**Task requirements:** Print all entries below exactly, without images.

━━ Exercise material ━━

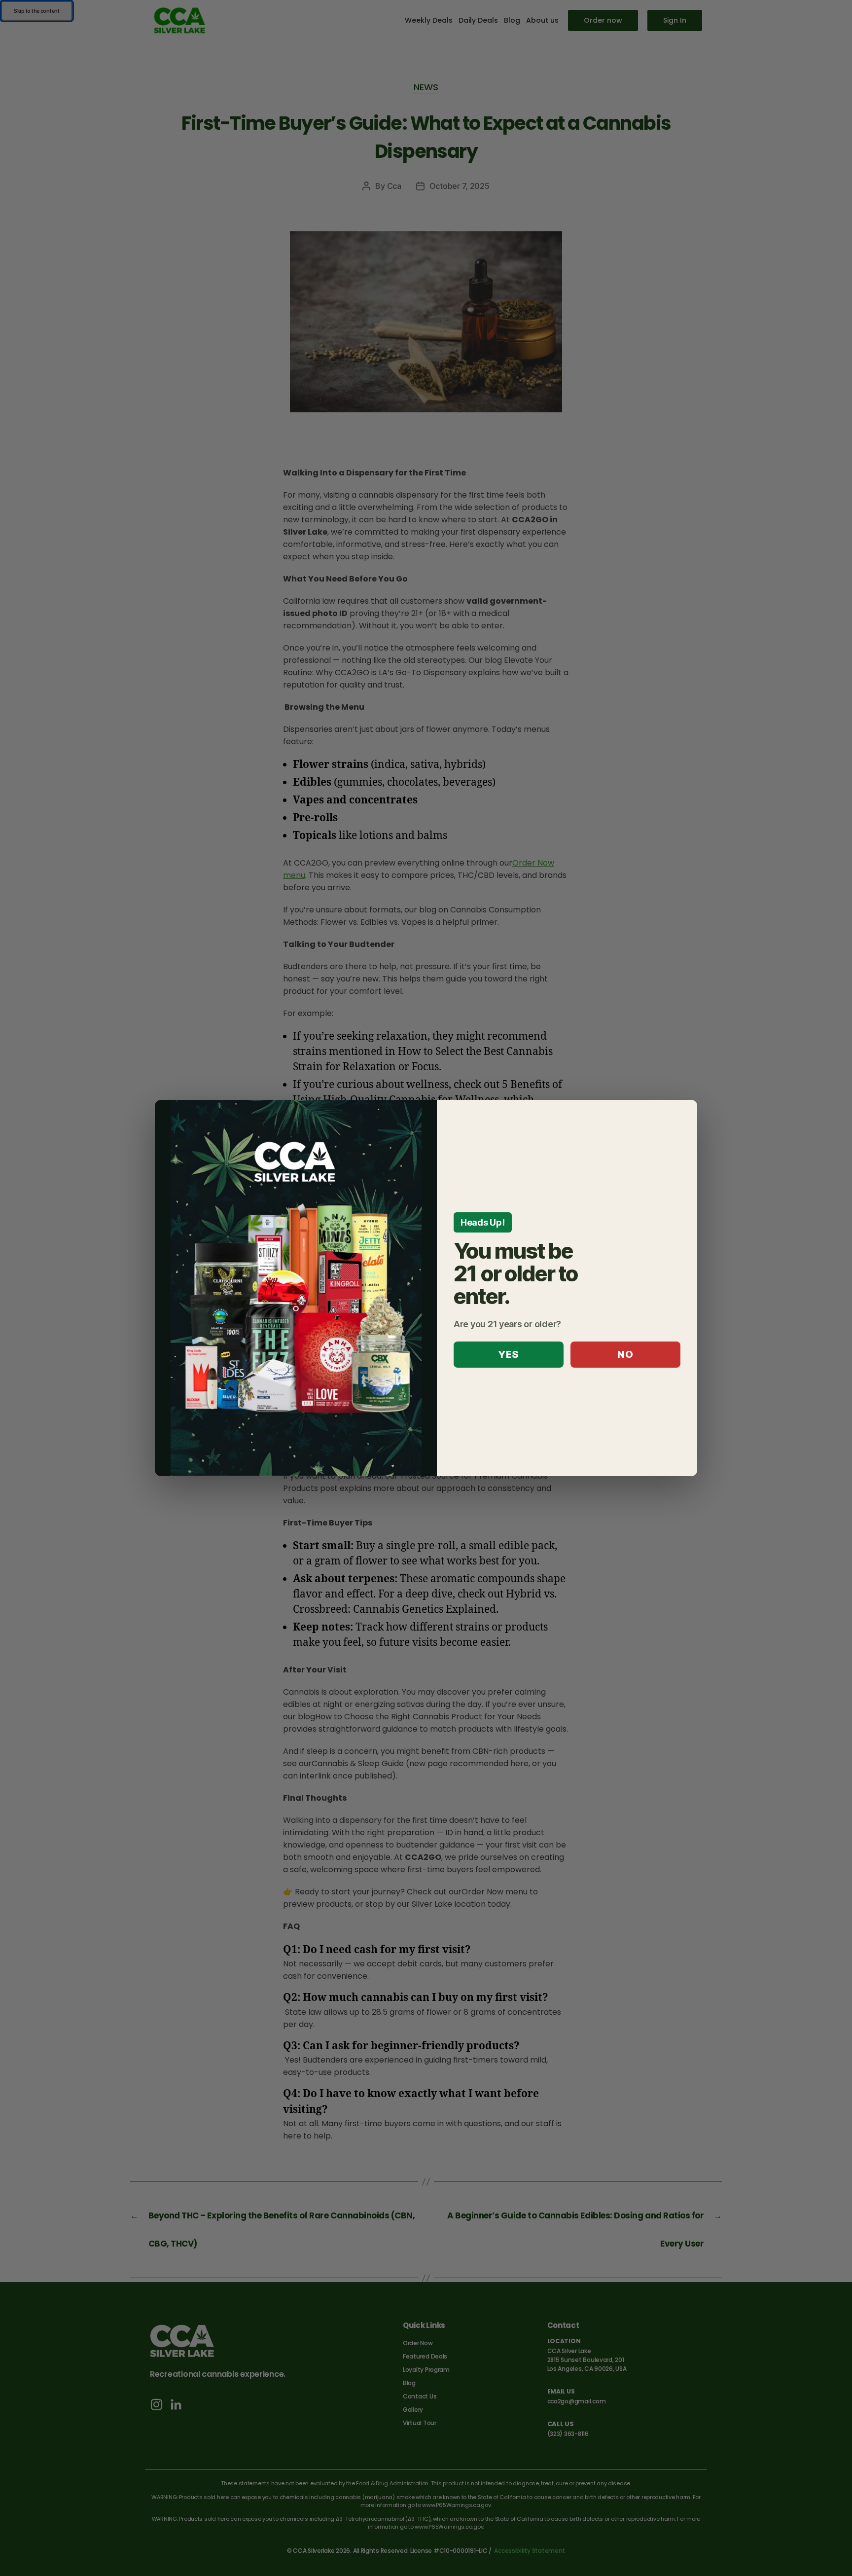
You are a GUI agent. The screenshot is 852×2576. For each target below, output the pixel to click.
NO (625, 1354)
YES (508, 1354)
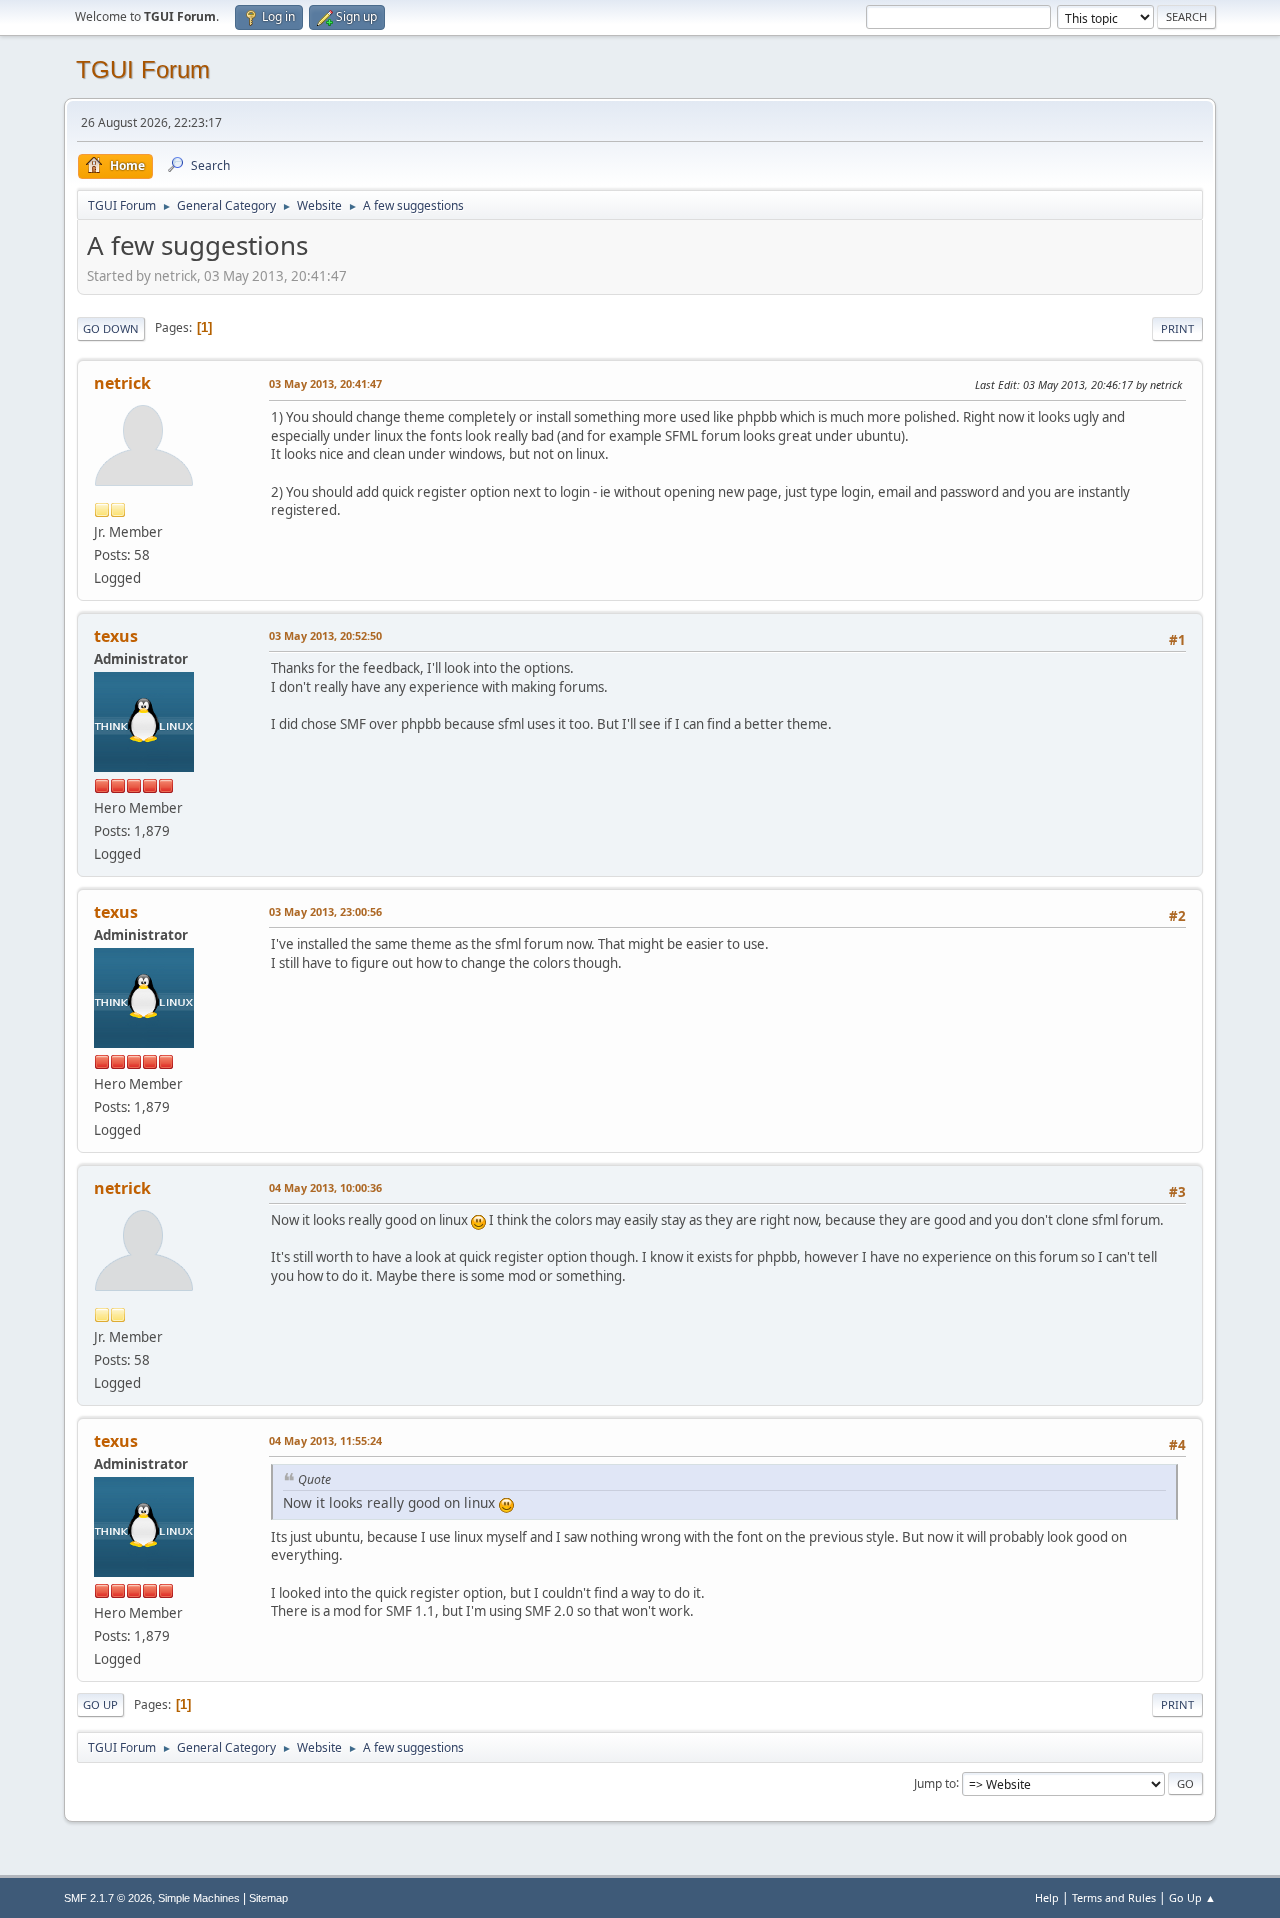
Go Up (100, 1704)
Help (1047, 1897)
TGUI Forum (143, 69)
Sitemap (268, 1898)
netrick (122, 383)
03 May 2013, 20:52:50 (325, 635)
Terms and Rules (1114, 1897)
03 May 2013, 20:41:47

━━━

**Output for this task:**
You are a GUI agent. The screenshot is 852×2576. For each target below, output the pixel to click.
NO (625, 1354)
YES (508, 1354)
Go Up (100, 1704)
Help (1047, 1897)
TGUI Forum (143, 69)
Sitemap (268, 1898)
netrick (122, 383)
03 May 2013, 20:52:50 (325, 635)
Terms and Rules (1114, 1897)
03 May 2013, 20:41:47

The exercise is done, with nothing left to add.